▶ **YOUR TASKS**
• 1. According to the extract on inequality and economic growth, how many people in the United States live in poverty?
• 2. Carry the extract on inequality and economic growth forward from its last sentence.

A new book, Reinventing Prosperity, by Graeme Maxton and Jorgen Randers, published Nov 2016 by Greystone, suggests radical solutions. An extract.

By GRAEME MAXTON
Singapore, November 2016

Even in the US (and Europe), poverty is not unknown

Even in the US (and Europe), poverty is not unknown. So why are growing GDPs and the trickle-down effect failing to alleviate global hunger and homelessness?

IN MUCH of the world, the gap between rich and poor has been widening. As there has been strong economic growth for more than 40 years, this is something of a puzzle. Economic growth is meant to reduce inequality. The trickle-down effect, where the spending by the rich descends through some sort of economic filtration into the pockets of the poor, should have fortified the general population and raised living standards for everyone.

Yet, even in the rich world, millions of people live in conditions more like those of Victorian Britain. In the United States, 49 million people—out of a total population of 320 million—live in poverty. In Europe, one in every seven lives in poverty. In Eastern Europe, Spain, and Greece, poverty affects one in five, with women, single-parent families, and the young, worst affected.

When you add in those on very low incomes, you find that one-quarter of the population of the developed—rich—world is currently classified as being “at risk of poverty or exclusion.” That is almost 200 million people. Add the other 6.5bn who live on less than US$10 a day, including the 3.6bn who live on less that US$3 a day, and it is clear that something in our economic system is not functioning as it should.

Graeme Maxton

Graeme Maxton


In the United States, 49 million people—out of a total population of 320 million—live in poverty. In Europe, one in every seven lives in poverty. In Eastern Europe, Spain, and Greece, poverty affects one in five

As the gap between rich and poor has widened, unemployment has also risen across much of the world, and it remains stubbornly high. Particularly badly afflicted are those under the age of 25, though millions of baby-boomers in their 50s and 60s in the US and Europe have also found themselves without any income, pension, or work prospects too. And there has been a huge increase in the number of under-employed in the world, those who want to work more but cannot find a paid full-time job.

At a time of record global wealth, and after so many decades of healthy economic growth, none of this should be. For decades, economists have told people to expect the opposite. They have told people that economic growth will bring jobs, better incomes, and higher standards of living. But it has not.

What on earth is going on?

British charity Oxfam puts it simply. There has been a “power grab” by the rich, it says. It accuses the world's fattest fat-cats of manipulating the political system to rig the rules of the game in their favor, so that they are taxed less, regulated less, and scrutinized less. As a result, wealth and income have been moving in the opposite direction from what people believed.

Without change, this situation will not improve. The rich will continue to get richer because that is what the current economic system does. Proponents of today's free-market model may like to claim that it promotes a more egalitarian society, and that it rescues the world's poor from their plight. In reality, it has created a society that is more like a gigantic casino where the outcome is rigged in favor of the rich.

▶ **GIVEN MATERIAL**
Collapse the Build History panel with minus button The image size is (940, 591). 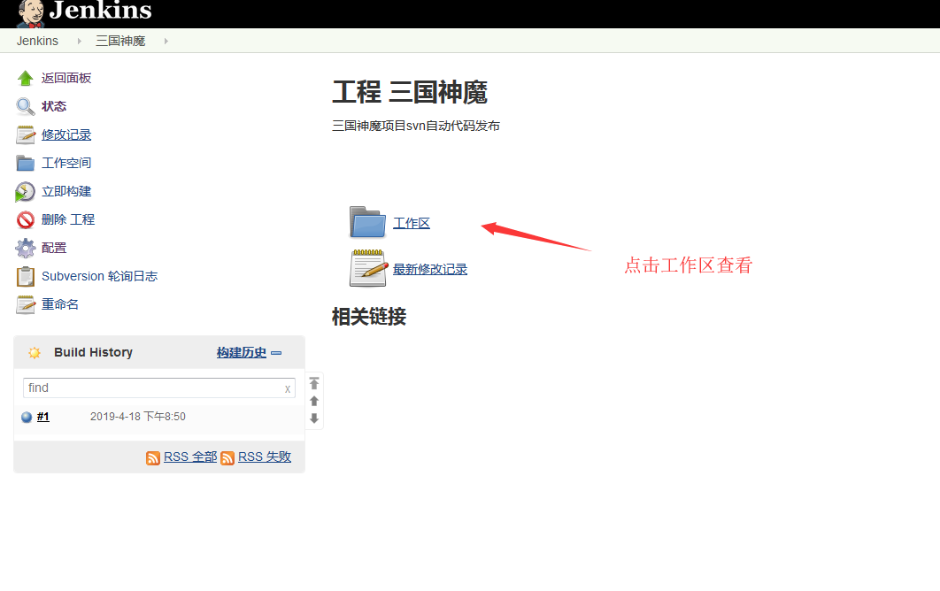(x=276, y=353)
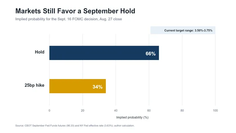The height and width of the screenshot is (133, 236).
Task: Click the 3.50%-3.75% range text
Action: coord(204,30)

▶ **RESPONSES FOR EACH TASK**
• 1. 49 million people, out of a total population of 320 million.

• 2.
In his ground-breaking book Capital in the 21st Century, French economist Thomas Piketty predicts that if nothing changes, much of the developed world will gradually return to something more like the nineteenth century, to a time when factory owners, entrepreneurs, and bankers controlled most of the wealth and everyone else struggled to survive. He sees a future in which the rich world's middle-classes effectively disappear.

The implications of such a reversal of fortunes would be even worse in the poor world, bringing decades of social stagnation and dashing the dreams of billions of people.

Piketty's predictions also raise a fundamental and troubling question. Were the few decades after the second world war, when the gap between rich and poor greatly declined in most of the world, an anomaly caused by a particular set of circumstances? Is it possible that the natural order is more like the world of the past, more like that which reigned for most of human history, where a tiny minority controlled almost all the wealth and the vast majority were very poor?

It is an increasingly difficult question to answer. For most of the last 70 years, a rich world dominated by a middle class, with a growing middle class elsewhere has seemed so natural and so right. Yet, historically, it is an oddity. At no other time in the last two thousand years has a middle class existed on such a scale.

Unless there is a radical shift in economic direction, Piketty says, “the past will devour the future,” and the few decades of comparative comfort enjoyed by the middle classes during the second half of the twentieth century will be consigned to the history books as little more than an interesting, but temporary, social phenomenon.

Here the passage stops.